Like the U.S., Guterres has also issued a call for an inclusive political transition in Haiti and for Haitians to work together to ensure progress in the transition and to restore democratic elections.

“It remains critical that progress in the political transition be accompanied by urgently needed security gains,” Dujarric said.

Conille’s arrival in Port-au-Prince will be the first time many get to meet him. Like Henry, Conille, a gynecologist, is a Haitian-trained physician, although he has spent most of his career with the U.N.

Conille will have nine presidents to deal with — the seven voting members of the presidential transition council and two nonvoting observers, who since their April swearing-in have struggled to find their way forward.

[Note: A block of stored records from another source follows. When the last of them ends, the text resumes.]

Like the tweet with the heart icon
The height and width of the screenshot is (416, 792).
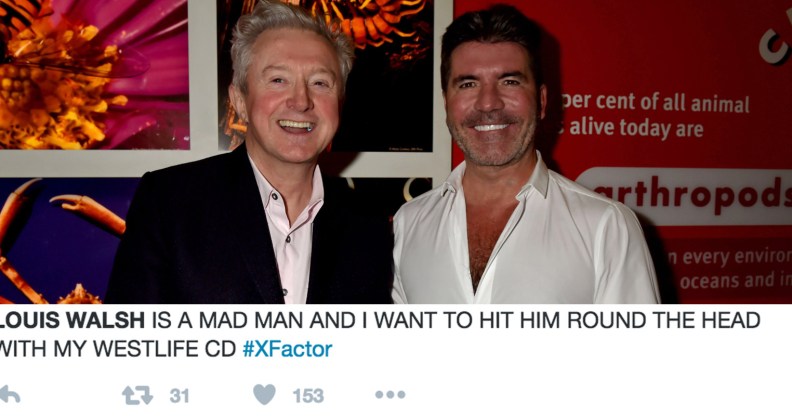point(264,394)
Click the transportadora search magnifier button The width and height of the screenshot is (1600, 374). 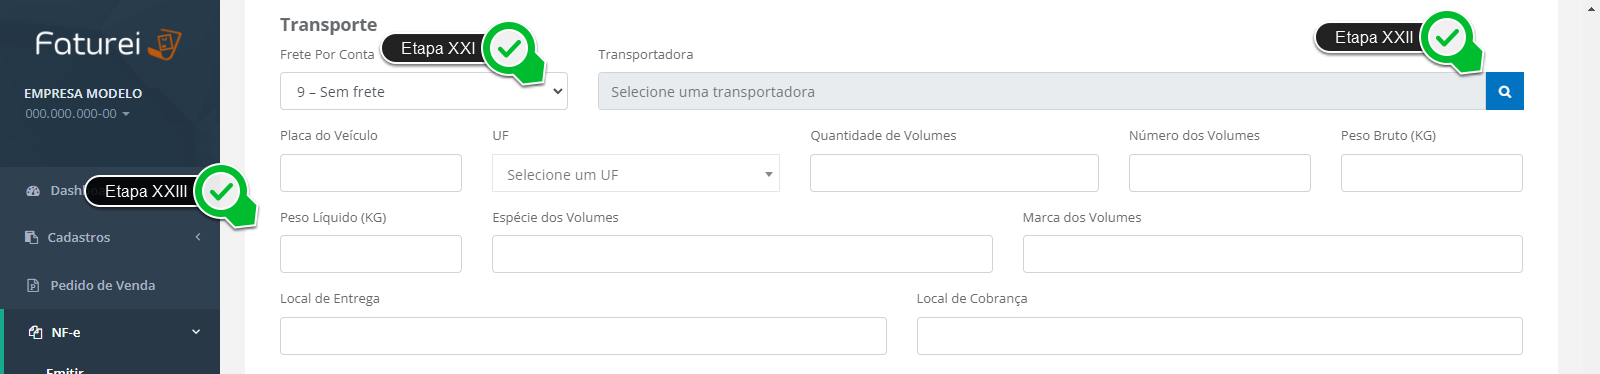1504,91
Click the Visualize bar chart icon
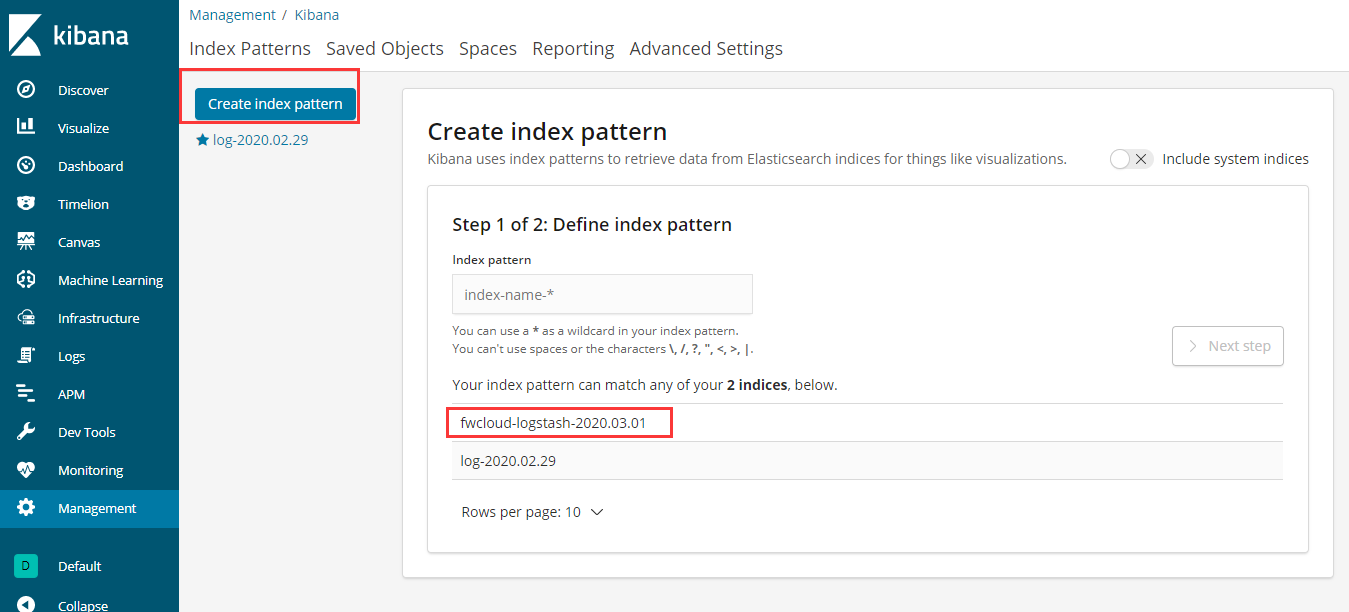The width and height of the screenshot is (1349, 612). [26, 128]
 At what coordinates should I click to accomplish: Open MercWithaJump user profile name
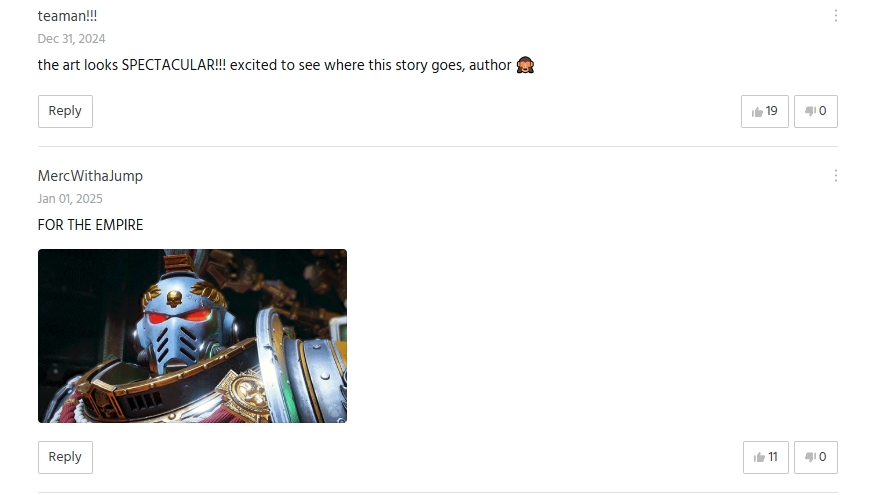[x=90, y=176]
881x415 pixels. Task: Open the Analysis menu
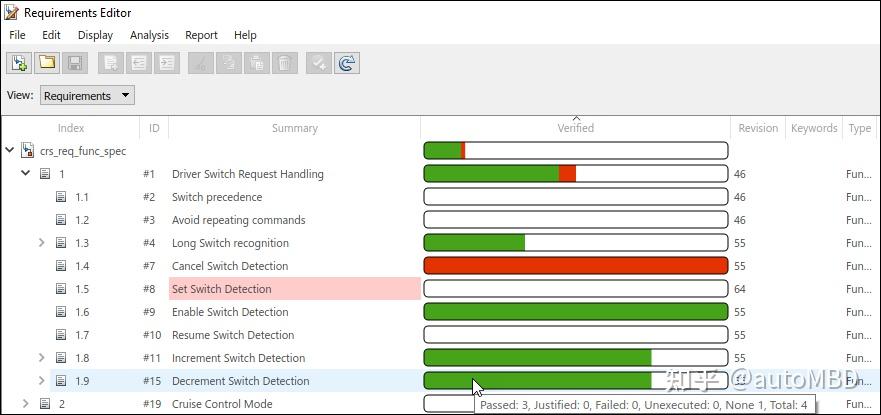tap(149, 35)

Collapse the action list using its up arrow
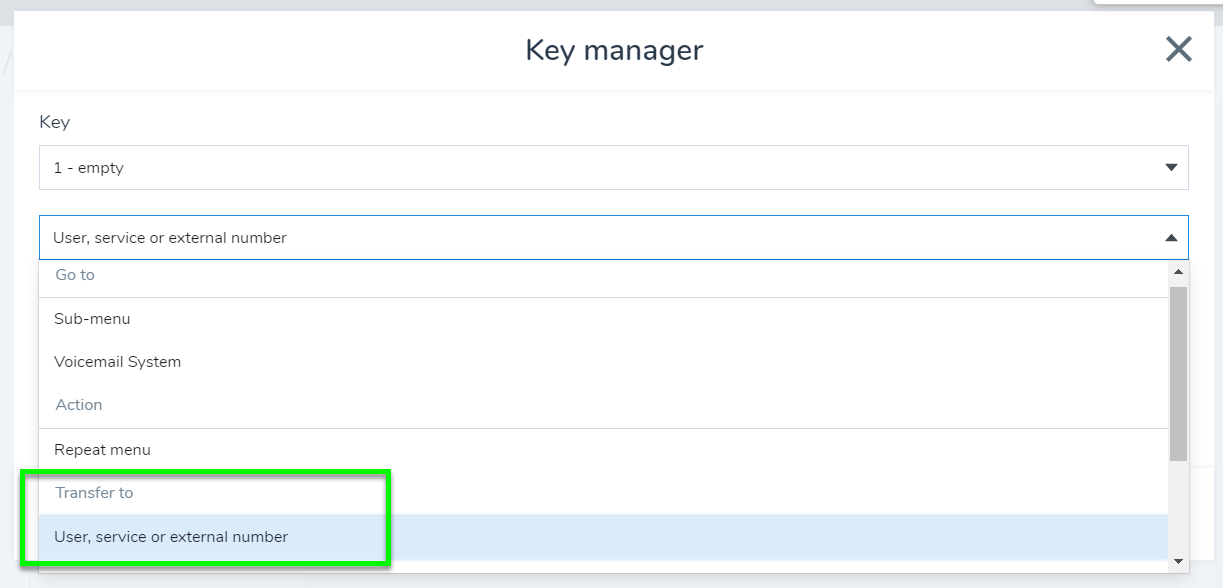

Conille’s first leadership test will be to choose a chief of staff and put a government together. With political parties vying to get an edge in the upcoming elections, how much leeway he gets in making appointments to key government posts that parties will want to control will help set the tone on the political front.

The new government and the presidential council will then need to ready the country for the deployment of the Kenya-led Multinational Security Support mission and then appoint a nine-member provisional electoral council to begin working on organizing elections.

The new prime minister will need to navigate all of this while managing the perception that he was imposed on Haitians by the U.S., whose role in the selection process has been the subject of speculation and political discussions since Tuesday’s quick selection of Conille.

Though Washington has been trying to let Haitians figure out their own solution to the ongoing crisis, it remains involved in the process, from the construction of the base for the new international security mission to implementing sanctions against those accused of supporting gangs and fanning instability.